▶ [ENTRIES PROVIDED]:

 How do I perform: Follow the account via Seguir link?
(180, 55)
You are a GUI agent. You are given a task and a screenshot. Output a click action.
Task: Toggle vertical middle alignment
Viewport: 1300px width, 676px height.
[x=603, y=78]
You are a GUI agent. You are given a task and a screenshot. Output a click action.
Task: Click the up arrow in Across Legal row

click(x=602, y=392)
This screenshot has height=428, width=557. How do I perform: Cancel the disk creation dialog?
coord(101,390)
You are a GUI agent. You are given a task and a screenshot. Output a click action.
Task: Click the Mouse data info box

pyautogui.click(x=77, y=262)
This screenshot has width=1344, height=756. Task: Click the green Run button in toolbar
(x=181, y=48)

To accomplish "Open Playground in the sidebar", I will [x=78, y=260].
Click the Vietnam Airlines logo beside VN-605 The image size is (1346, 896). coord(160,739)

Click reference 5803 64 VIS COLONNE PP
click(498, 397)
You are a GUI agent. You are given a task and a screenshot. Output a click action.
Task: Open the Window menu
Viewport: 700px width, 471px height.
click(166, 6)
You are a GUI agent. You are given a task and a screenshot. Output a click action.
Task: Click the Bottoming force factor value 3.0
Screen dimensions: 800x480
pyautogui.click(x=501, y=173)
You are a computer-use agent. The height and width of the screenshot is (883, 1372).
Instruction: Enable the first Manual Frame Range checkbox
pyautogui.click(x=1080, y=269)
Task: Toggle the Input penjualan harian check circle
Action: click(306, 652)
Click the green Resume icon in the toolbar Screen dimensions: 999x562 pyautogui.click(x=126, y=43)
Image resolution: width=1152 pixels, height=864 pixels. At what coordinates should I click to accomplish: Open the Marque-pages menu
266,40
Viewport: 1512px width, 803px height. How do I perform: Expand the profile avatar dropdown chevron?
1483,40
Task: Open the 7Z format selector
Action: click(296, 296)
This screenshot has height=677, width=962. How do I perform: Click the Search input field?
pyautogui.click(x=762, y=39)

▶ [TASK ITEM]: Reproduce each entry above without a single difference.

▶ [EXERCISE RESPONSE]:
 How do I perform: Follow the account via Seguir link?
(180, 55)
You are a GUI agent. You are given a task and a screenshot. Output a click action.
Task: Toggle vertical middle alignment
Viewport: 1300px width, 676px height.
[x=603, y=78]
You are a GUI agent. You are given a task and a screenshot. Output a click action.
Task: Click the up arrow in Across Legal row

click(x=602, y=392)
This screenshot has height=428, width=557. How do I perform: Cancel the disk creation dialog?
coord(101,390)
You are a GUI agent. You are given a task and a screenshot. Output a click action.
Task: Click the Mouse data info box

pyautogui.click(x=77, y=262)
This screenshot has width=1344, height=756. Task: Click the green Run button in toolbar
(x=181, y=48)

To accomplish "Open Playground in the sidebar", I will [x=78, y=260].
Click the Vietnam Airlines logo beside VN-605 The image size is (1346, 896). coord(160,739)

Click reference 5803 64 VIS COLONNE PP
click(498, 397)
You are a GUI agent. You are given a task and a screenshot. Output a click action.
Task: Open the Window menu
Viewport: 700px width, 471px height.
click(166, 6)
You are a GUI agent. You are given a task and a screenshot. Output a click action.
Task: Click the Bottoming force factor value 3.0
Screen dimensions: 800x480
pyautogui.click(x=501, y=173)
You are a computer-use agent. The height and width of the screenshot is (883, 1372).
Instruction: Enable the first Manual Frame Range checkbox
pyautogui.click(x=1080, y=269)
Task: Toggle the Input penjualan harian check circle
Action: click(306, 652)
Click the green Resume icon in the toolbar Screen dimensions: 999x562 pyautogui.click(x=126, y=43)
Image resolution: width=1152 pixels, height=864 pixels. At what coordinates should I click to accomplish: Open the Marque-pages menu
266,40
Viewport: 1512px width, 803px height. How do I perform: Expand the profile avatar dropdown chevron?
1483,40
Task: Open the 7Z format selector
Action: click(296, 296)
This screenshot has height=677, width=962. How do I perform: Click the Search input field?
pyautogui.click(x=762, y=39)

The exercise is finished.